ReplayTV, a maker of set-top boxes that allow consumers to control the programming on their televisions, withdrew its initial public offering today because of poor market conditions.
The Mountain View, Calif.-based company had planned to raise $109 million through the sale of 8.5 million shares at $13 to $15 each. Morgan Stanley Dean Witter had planned to handle the sale.
"As you know, we filed our S1 over eight months ago," ReplayTV said in a statement. "In the interim market conditions have changed dramatically, and several new alliance opportunities have presented themselves to ReplayTV."
Investor excitement for ReplayTV might have waned after Microsoft announced plans in June for an all-in-one interactive TV device, which would eliminate the need for the separate programming set-top box sold by Replay.
With its announcement, Microsoft joined an already crowded market, where America Online, ReplayTV and TiVo are jockeying to establish a leadership position.

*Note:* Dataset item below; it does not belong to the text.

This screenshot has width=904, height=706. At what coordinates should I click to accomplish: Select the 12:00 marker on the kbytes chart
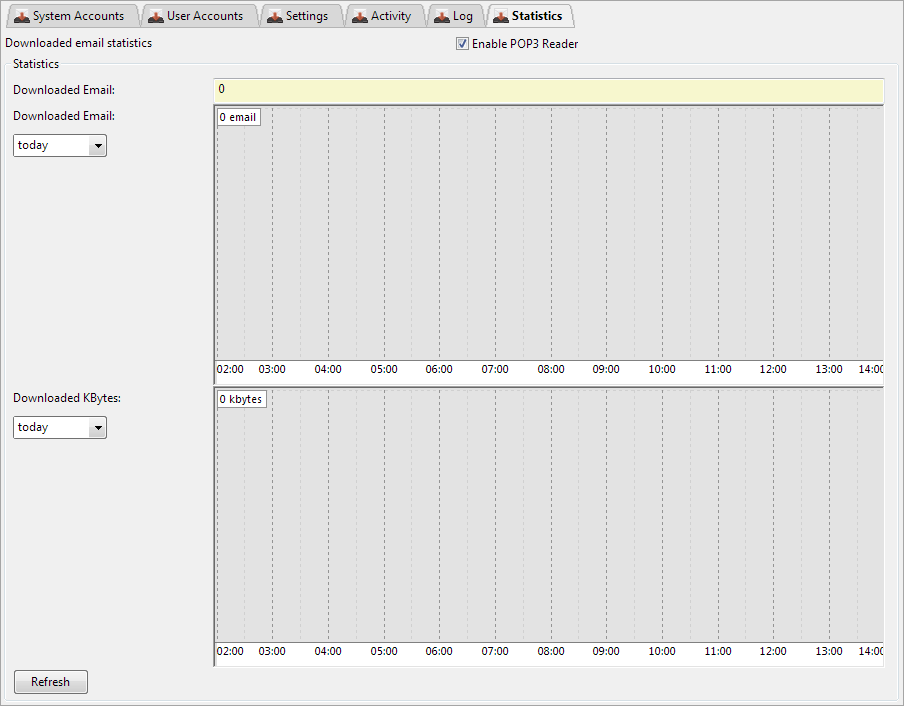coord(772,651)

Last September, TiVo sold 5.5 million shares for $16 each, raising $88 million. The shares climbed as high as $78 but now trade around $18.
Initially, investors found ReplayTV appealing. Netscape founder Marc Andreessen bought into the company in 1998, saying it could do for television what Netscape's browser did for the Web. This past March, investors including the broadband division of Motorola, Sega, Matsushita and Excite@Home sunk $84.9 million into the company.
ReplayTV said it shipped 9,000 recorders as of the end of March but reported no operating revenue, according to a filing with the Securities and Exchange Commission. It had an accumulated deficit of $62.3 million as of March 31, and it expects to post significant operating losses during the next several years as it continues to develop and expand its business, ReplayTV said.
ReplayTV's IPO withdrawal comes during the slowest IPO week since May, with only four new offerings scheduled. The entire month of August has not been favorable for IPOs. Forty-two percent of the 60 companies that launched are trading below their first-day closing prices.